Make sure server-side includes are running on your server

If they aren't, this information is useless. If you don't know for sure, you can try digging through your http server's config files to see for yourself. Or you could contact your webmaster.

Get the counter.c program

This is easy. Just click on the above link and get the program. Stick it in the directory you want to have the counter in.

Modify and compile it

This might be easy, depending on which flavor of Unix you're running. If it barfs on the lockf(), you might have to use flock() instead. (Look it up in the man page.) If neither work, you can lock the counter file with fcntl(). If that doesn't work, well, just chop the locking code out of there--you probably don't even need it.

Oh! You for sure need to edit the line at the top of counter.c that defines where your counter file is (".counter",the one that holds the count of the visitors.) Then you can compile it.

On HPUX, it compiles with:

    cc -Ae -o counter counter.c
But most compilers can leave off the "-Ae" nonsense.

Touch the counter file

You need to create the counter file before your counter will work. Take the exact same file name and path you specified in counter.c on that #define line and touch it:
    touch /home/foo/public_html/.counter

Add the server-side include directive to your web page

You need to add a specialized comment tag to your web page right where you want the count to show up. This comment will run the counter program, and put everything that the counter program prints right there in the web document. The counter program is going to print a number, which is the count of the visitors so far.

Here is the comment to add:

    <!--#exec cmd="/user/foo/public_html/counter" -->
Whereever you put that in your web page, the count will appear instead. Mind you, that path points to the compiled counter.c file, not the .counter file you touched earlier.

If you're using Netscape's server, you might want to add this comment before the counter comment:

    <!--#config errmsg="" -->
That prevents some crazy error output that Netscape is fond of. We don't use Netscape's server here at Chico, so we don't need this comment.

Rename your web page, if necessary

Some servers, like ours at Chico, only process server-side includes if the web page has a specific extension. This is to save the http server from crunching through every single web page, most of which will not have any server-side includes. Again, check out the http server config files or talk to your webmaster if you're unsure about this naming convention.
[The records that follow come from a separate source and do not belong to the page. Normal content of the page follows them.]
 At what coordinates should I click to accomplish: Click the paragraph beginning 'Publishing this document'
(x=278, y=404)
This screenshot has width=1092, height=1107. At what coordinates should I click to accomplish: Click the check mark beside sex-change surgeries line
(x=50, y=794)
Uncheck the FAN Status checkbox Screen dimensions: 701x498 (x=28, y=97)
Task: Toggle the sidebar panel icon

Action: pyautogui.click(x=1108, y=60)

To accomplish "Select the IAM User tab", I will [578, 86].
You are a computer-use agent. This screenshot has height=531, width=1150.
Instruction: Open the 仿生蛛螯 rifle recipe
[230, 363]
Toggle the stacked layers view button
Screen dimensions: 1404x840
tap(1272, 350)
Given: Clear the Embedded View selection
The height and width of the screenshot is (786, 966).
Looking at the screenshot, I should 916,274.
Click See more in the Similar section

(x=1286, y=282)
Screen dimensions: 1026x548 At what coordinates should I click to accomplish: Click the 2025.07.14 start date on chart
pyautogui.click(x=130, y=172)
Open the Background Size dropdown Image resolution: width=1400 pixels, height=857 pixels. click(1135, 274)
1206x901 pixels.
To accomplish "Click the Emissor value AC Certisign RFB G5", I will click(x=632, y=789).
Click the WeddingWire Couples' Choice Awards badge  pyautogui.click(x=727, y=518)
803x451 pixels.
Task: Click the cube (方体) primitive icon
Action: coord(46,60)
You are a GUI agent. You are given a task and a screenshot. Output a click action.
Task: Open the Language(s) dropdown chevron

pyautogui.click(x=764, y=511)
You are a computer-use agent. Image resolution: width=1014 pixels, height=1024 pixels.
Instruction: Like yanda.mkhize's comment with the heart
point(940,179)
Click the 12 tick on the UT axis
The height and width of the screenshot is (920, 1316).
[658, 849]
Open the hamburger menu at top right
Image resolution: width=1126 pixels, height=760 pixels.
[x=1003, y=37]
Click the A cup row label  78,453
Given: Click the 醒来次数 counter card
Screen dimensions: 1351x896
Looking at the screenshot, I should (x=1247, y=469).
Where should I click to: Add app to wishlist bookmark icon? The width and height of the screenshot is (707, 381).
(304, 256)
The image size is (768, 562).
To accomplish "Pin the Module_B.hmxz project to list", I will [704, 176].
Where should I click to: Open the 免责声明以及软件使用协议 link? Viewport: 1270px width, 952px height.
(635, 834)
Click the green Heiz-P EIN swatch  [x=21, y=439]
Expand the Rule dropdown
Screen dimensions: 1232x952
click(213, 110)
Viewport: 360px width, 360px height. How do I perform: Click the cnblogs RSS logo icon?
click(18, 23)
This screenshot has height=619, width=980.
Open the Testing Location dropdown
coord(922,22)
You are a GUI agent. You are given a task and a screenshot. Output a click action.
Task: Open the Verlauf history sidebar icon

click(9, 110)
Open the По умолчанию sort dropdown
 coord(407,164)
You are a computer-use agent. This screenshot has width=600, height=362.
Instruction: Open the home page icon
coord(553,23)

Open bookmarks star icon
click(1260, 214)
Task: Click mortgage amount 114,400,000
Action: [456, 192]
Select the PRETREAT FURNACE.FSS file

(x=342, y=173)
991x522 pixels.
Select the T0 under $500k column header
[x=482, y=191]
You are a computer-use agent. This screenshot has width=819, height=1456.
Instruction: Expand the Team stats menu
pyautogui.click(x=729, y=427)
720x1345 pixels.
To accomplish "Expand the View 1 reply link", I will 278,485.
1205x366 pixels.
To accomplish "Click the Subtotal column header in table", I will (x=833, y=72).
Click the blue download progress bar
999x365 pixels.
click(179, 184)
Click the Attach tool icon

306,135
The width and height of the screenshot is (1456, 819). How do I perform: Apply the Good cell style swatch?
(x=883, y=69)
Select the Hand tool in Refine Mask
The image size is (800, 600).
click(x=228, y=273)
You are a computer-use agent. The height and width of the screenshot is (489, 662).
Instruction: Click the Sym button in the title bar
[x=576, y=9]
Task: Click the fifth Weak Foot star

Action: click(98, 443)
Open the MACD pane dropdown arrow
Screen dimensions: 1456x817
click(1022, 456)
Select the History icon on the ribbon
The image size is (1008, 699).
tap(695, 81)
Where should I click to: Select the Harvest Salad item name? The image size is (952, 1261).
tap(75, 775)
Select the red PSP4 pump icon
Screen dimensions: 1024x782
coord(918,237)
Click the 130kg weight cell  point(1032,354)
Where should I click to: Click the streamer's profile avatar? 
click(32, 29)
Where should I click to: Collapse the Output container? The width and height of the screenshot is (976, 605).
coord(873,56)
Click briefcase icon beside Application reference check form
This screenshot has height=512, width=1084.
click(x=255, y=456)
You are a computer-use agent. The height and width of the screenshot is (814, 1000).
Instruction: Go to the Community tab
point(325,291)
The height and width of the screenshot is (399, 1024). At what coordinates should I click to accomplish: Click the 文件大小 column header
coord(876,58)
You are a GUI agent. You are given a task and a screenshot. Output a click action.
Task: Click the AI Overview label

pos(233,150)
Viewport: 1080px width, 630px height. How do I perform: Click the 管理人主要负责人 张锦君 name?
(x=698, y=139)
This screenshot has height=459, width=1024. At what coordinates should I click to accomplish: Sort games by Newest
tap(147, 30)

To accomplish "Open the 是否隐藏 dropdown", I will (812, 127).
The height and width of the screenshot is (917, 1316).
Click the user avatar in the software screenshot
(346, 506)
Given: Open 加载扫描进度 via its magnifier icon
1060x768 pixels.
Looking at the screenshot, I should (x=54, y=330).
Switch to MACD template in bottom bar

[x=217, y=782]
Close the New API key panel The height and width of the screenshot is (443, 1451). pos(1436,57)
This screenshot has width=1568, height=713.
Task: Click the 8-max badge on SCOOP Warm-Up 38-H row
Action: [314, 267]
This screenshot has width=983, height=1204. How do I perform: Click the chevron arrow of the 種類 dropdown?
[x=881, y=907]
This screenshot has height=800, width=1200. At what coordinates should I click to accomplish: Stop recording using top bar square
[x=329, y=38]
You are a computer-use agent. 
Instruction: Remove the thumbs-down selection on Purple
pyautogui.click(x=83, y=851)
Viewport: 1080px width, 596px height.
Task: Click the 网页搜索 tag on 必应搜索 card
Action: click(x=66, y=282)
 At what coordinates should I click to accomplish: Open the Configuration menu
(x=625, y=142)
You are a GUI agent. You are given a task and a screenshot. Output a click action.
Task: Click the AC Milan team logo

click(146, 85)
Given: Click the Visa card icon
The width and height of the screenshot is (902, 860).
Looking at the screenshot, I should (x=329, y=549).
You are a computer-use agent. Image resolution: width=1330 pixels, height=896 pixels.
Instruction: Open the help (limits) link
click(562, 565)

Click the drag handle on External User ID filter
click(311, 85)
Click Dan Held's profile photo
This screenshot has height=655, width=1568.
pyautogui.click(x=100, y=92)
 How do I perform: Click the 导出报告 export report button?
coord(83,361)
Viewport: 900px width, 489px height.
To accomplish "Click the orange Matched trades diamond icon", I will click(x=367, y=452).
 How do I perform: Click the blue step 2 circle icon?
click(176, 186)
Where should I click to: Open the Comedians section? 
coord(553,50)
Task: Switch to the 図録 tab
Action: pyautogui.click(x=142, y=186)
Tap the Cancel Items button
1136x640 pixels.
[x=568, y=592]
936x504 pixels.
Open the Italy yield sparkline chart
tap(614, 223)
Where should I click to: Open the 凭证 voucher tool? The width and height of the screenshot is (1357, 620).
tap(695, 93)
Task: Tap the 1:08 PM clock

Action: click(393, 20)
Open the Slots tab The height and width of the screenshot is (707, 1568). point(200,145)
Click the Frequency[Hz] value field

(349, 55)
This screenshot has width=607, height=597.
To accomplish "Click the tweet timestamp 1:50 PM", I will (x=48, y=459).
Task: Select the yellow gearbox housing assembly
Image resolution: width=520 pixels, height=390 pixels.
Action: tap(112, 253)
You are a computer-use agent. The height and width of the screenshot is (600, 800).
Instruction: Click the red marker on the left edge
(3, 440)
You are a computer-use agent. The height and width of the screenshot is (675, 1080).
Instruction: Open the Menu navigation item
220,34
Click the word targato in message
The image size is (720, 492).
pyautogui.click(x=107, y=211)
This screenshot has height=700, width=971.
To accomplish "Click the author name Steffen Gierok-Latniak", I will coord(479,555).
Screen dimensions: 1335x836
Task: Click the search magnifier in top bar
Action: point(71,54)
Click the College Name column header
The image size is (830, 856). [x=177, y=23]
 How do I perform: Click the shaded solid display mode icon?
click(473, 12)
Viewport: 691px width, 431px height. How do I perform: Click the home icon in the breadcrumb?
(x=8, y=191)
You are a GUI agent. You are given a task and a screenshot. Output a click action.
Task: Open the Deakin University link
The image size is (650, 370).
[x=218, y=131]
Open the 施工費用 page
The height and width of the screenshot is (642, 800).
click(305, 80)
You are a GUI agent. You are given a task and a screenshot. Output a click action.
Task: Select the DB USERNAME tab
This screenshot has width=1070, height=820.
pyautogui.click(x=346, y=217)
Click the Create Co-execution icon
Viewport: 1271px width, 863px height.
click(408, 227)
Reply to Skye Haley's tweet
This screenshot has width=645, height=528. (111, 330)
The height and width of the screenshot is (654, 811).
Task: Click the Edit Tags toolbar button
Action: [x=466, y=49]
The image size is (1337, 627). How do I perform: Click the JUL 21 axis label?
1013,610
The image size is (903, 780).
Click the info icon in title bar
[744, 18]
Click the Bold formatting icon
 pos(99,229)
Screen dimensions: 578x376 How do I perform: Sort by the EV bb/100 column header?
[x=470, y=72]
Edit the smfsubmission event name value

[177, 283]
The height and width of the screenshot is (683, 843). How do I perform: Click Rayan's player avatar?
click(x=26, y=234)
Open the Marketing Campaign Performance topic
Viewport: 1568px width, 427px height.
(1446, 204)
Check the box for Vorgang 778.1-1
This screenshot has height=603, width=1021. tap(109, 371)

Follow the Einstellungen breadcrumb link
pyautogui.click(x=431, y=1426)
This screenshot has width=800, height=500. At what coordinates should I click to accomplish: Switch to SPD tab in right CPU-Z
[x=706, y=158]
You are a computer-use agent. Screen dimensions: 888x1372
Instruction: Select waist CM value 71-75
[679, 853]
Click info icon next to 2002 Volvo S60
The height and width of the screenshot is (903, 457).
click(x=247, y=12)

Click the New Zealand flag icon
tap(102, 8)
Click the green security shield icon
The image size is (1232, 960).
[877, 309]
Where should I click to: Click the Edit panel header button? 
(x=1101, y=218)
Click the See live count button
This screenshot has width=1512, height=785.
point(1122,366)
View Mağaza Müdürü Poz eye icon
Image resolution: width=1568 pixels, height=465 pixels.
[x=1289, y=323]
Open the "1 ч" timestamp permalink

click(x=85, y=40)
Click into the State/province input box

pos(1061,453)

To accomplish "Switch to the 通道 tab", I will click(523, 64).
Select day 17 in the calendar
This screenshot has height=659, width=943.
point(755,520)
You must use the extension ".shtml" on your web pages instead of ".html" or the server-side include will not inject anything into your page. For instance, my home page is "index.shtml" so the counter works. If I rename it to "index.html", the counter will cease to function.

Set permissions

Since the http server is going to run your counter program, it's going to run as httpd (or whatever user your server runs as) and not as you. This presents a problem, since no one else can update the .counter file without permissions.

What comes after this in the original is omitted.